**Extract**
-*-*-

[Bug 294768] fdescfs: `fdesc_getattr` mutates `vp->v_type` to `VLNK` on first `stat()`, breaking subsequent `open()` of pipe-fd entries on `linrdlnk` mounts

From: <bugzilla-noreply_at_freebsd.org>
Date: Sat, 25 Apr 2026 06:09:53 UTC
https://bugs.freebsd.org/bugzilla/show_bug.cgi?id=294768

            Bug ID: 294768
           Summary: fdescfs: `fdesc_getattr` mutates `vp->v_type` to
                    `VLNK` on first `stat()`, breaking subsequent `open()`
                    of pipe-fd entries on `linrdlnk` mounts
           Product: Base System
           Version: 15.0-RELEASE
          Hardware: Any
                OS: Any
            Status: New
          Severity: Affects Some People
          Priority: ---
         Component: kern
          Assignee: bugs@FreeBSD.org
          Reporter: mmpestorich@gmail.com
 Attachment #270087 text/plain
         mime type:

Created attachment 270087
  --> https://bugs.freebsd.org/bugzilla/attachment.cgi?id=270087&action=edit
Small C program to reproduce the bug

## Summary

On a `linrdlnk` fdescfs mount (e.g., the standard Linuxulator fdescfs mount
inside a Linux jail), the first `stat()` (or `lstat()` / `fstatat()`) on
`/dev/fd/N` — where `N` is a pipe fd in the calling process — silently poisons
the cached fdescfs vnode for fd `N`. Every subsequent `open()` of that same
path, from any process in the same jail, returns `ENOENT`, until the fdescfs
filesystem is `umount`ed and remounted.

-*-*-

**Data segment**
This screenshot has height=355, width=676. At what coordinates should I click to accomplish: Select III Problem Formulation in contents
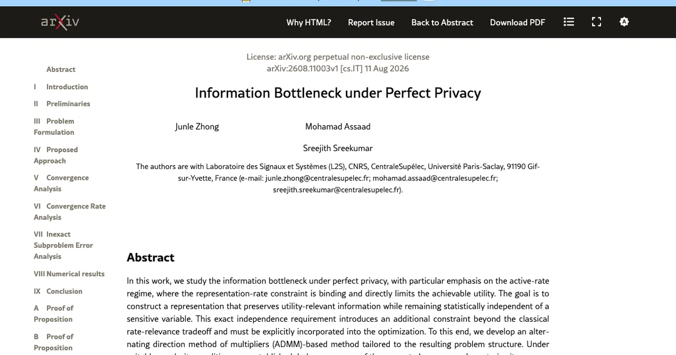[54, 127]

-*-*-

**Task to complete**
Continue the fdescfs bug report from where it stops.

**Reply to the task**
The same path resolves cleanly via `/proc/self/fd/N` since linprocfs just
symlinks `fd` to `/dev/fd`, so the bug surfaces equivalently from both paths.
The bug is **per-fd-index** (poisoning fd 11 doesn't affect fd 12),
**pipe-specific** (regular-file fds are not affected), and **persistent across
`fork`/`exec`** (it's mount-scoped state).

User-visible impact: zsh's `source <(...)` always fails inside a Linux jail.
zsh's `source` builtin probes the path with `stat()` before opening; that probe
is the trigger. bash's `source` doesn't stat first and so doesn't trip the bug.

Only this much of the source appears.